Ciampino, alcol e sicurezza stradale: l’impegno del Comando della Polizia Locale
Prosegue l’attività di controllo in materia di sicurezza stradale da parte del Comando della Polizia Locale di Ciampino. Nell’ultimo fine settimana, i controlli straordinari sono stati volti al contrasto della guida sotto effetto di alcol e sostanze stupefacenti con diversi riscontri positivi, confermando l’importanza di un presidio costante del territorio che si prodighi per il contrasto attivo a questi fenomeni.
Nell’ambito dei controlli serali di venerdì 6 febbraio, i poliziotti municipali hanno fermato un uomo alla guida di un veicolo con tre minori a bordo. A seguito di risconto positivo dell’alcol test, alla prova etilometrica il 50enne residente a Roma è risultato avere un tasso alcolemico di 1.70 g/l, oltre tre volte superiore al limite consentito dalla legge. Un comportamento di estrema gravità, che ha messo a repentaglio non soltanto la propria incolumità, ma soprattutto quella dei minori e degli altri utenti della strada.

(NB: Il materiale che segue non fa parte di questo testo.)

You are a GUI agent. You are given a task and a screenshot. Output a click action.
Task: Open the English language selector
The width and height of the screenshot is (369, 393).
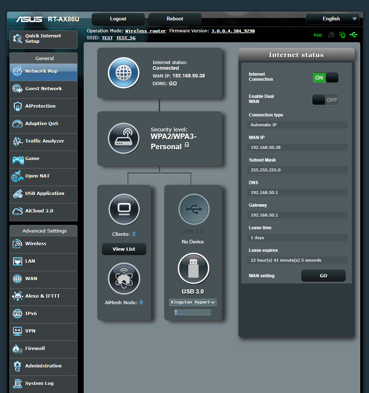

L’attività di monitoraggio ha però evidenziato un dato nuovo e allarmante: l’abuso di alcolici non è più un fenomeno circoscritto alle ore notturne. Si registra infatti un trend crescente di positività ai test anche negli orari mattutini, segno di una sottovalutazione del rischio da parte dei conducenti che persiste ben oltre la “movida” del weekend.
Proprio in questo contesto, sono stati rilevati due casi specifici nelle prime ore della giornata di domenica 8 febbraio.

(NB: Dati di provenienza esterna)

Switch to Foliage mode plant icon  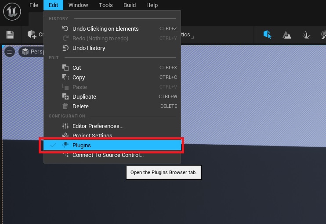(x=307, y=35)
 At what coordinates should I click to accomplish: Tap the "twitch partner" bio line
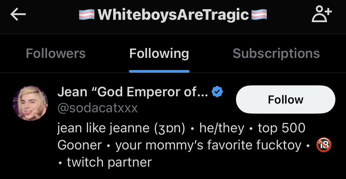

Il primo, rilevato alle nove del mattino nei pressi di via Mura dei Francesi, ha visto una donna di 25 anni residente a Marino risultare positiva alla prova etilometrica con un tasso alcolemico superiore a 1.50 g/l.
Il secondo, in piazza Kennedy, aveva come protagonista un uomo alla guida di un monopattino elettrico in evidente stato di alterazione alcolica. Il cinquantenne residente a Ciampino è risultato positivo all’alcol test e con un tasso alcolemico superiore a 2.0 g/l, a dimostrazione che il pericolo non riguarda solo i veicoli a motore tradizionali.
I tre conducenti sono stati deferiti all’Autorità Giudiziaria.
I controlli con alcol e drug test sono da sempre – e continueranno a esserlo – una priorità del Comando. L’obiettivo non è meramente sanzionatorio, ma preventivo, perché togliere dalla strada chi sceglie di guidare in condizioni alterate significa salvare vite umane.
La sicurezza stradale è però una responsabilità collettiva: chi guida non beve.
È opportuno ricordare che il Codice della Strada prevede sanzioni severissime, che diventano di natura penale una volta superata la soglia di 0.8 g/l. Nei casi riscontrati nell’ultimo weekend, con tassi superiori a 1.50 g/l le conseguenze includono l’ammenda da euro 1.500 a euro 6.000 e l’arresto da sei mesi ad un anno. All’accertamento del reato consegue in ogni caso la sanzione amministrativa accessoria della sospensione della patente di guida da uno a due anni.
Per approfondire i sintomi correlati ai diversi livelli di concentrazione alcolemica, è possibile consultare la tabella ufficiale pubblicata dal Ministero della Salute.
Il divertimento non è mai stato un divieto, ma saper riconoscere il proprio stato di alterazione e, se necessario, astenersi dalla guida, resta un obbligo morale e legale.